For the energy-aware scheduling patches and patches we have in the
pipeline for improving capacity awareness in the scheduler we rely on
cpu_util().

> Steve, thanks for explanation and totally agree. My initial purpose is
> not from schedutil's perspective, but just did some basic analysis for
> utilization. So my case is: fixed cpu to maximum frequency 1.2GHz, then
> launch a periodic task (period: 100ms, duty cycle: 40%) and limit its
> affinity to only two CPUs. So observed the same result like you said.
>
> After applied this patch, I can get much better result for the CPU's
> utilization after task's migration. Please see the parsed result for
> CPU's utilization:
> http://people.linaro.org/~leo.yan/eas_profiling/cpu1_util_update_cfs_rq_avg.png
> http://people.linaro.org/~leo.yan/eas_profiling/cpu2_util_update_cfs_rq_avg.png
>
> > Leo I noticed you did not modify detach_entity_load_average(). I think
> > this would be needed to avoid the task's stats being double counted for
> > a while after switched_from_fair() or task_move_group_fair().

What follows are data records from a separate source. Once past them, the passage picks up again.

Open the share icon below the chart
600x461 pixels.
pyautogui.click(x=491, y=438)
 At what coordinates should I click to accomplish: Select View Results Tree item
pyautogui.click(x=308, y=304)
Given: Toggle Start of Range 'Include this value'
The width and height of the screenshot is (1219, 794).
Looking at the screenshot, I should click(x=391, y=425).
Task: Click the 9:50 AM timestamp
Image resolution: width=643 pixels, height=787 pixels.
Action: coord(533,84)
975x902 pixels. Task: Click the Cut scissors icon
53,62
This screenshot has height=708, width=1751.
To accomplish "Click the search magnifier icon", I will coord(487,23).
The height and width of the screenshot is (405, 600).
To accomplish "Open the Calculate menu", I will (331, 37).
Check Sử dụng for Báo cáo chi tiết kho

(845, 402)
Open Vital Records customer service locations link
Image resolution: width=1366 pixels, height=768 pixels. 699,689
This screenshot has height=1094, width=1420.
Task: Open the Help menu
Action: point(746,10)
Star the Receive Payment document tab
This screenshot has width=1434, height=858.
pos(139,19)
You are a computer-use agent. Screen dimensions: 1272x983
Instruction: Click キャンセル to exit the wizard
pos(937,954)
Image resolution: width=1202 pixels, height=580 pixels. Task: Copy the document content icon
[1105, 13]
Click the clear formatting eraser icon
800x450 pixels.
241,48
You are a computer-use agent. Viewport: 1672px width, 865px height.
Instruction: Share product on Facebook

I'm afraid that the solution to problem is more complicated than that
:-(

You are adding/removing a contribution from the root cfs_rq.avg which
isn't part of the signal in the first place. The root cfs_rq.avg only
contains the sum of the load/util of the sched_entities on the cfs_rq.
If you remove the contribution of the tasks from there you may end up
double-accounting for the task migration. Once due to you patch and then
again slowly over time as the group sched_entity starts reflecting that
the task has migrated. Furthermore, for group scheduling to make sense
it has to be the task_h_load() you add/remove otherwise the group
weighting is completely lost. Or am I completely misreading your patch?

I don't think the slow response time for _load_ is necessarily a big
problem. Otherwise we would have had people complaining already about
group scheduling being broken. It is however a problem for all the
initiatives that built on utilization.

We have to either make the updates trickle through the group hierarchy
for utilization, which is difficult with making a lot of changes to the
current code structure, or introduce a new avg structure at root level
which contains the sum of task utilization for all _tasks_ (not groups)
in the group hierarchy and maintain it separately.

None of those two are particularly pretty. Better suggestions?